Best Practice Analysis and Using FME to Organize FME
Late in 2016 I posted to the KnowledgeCentre the idea of a Best Practice analysis tool. The idea was to create a tool that could review a workspace and validate it in terms of the techniques used.
With the help of the FME community, this tool was created and posted to GitHub for download and use by anyone.
However, this type of resource is more flexible as an online service. That way no-one needs to install anything, just use the service.
So I made that service. If you already tried this in my Code Smells workshop, then be sure to note the new email address below. For anyone else, this post describes how to use the service, what you can expect from the report, how it was set up, and how you can contribute.
The FME Workspace Best Practice Analyzer and Reporting Tool (FWBPAART)
Not the most concise name, but you get the idea. This is a tool for analyzing workspaces. And this service is very simple to use. All you do is:
- Open your email client and create an email
- Add your workspace as an attachment
- Set the subject line it to something like “My Project – Best Analysis Report” (it becomes the report title)
- Send the email to: firstname.lastname@example.org
In response you will (very quickly) receive an email report of the workspace’s best practice techniques.
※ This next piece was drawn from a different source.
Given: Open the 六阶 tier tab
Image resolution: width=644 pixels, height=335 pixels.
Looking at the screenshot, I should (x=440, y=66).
The above is just the report header, by the way. There is a lot more to the reports than that, as we can see below…
The Best Practice Report
There are multiple sections to the report:
- HEADER: A report header with statistics on the workspace file (size, creation date, etc) plus the FME version the report is generated by.
- WORKSPACE: A report on the workspace in general, such as its version and the Name/Category fields.
- STYLE: A report on the style used in the workspace, in particular annotations and bookmarks.
- DEBUGGING: A report on debugging components (like breakpoints) in the workspace.
- READERS: A report on the workspace’s readers, including version, published parameters, dangling readers, disabled feature types, and excess feature types.
- WRITERS: A report on the workspace’s writers, including version, invalid feature type names, mixed case attributes, and coordinate systems.
- TRANSFORMERS: A report on a workspace’s transformers, including total usage, version, excess scripting transformers, and unpublished parameters.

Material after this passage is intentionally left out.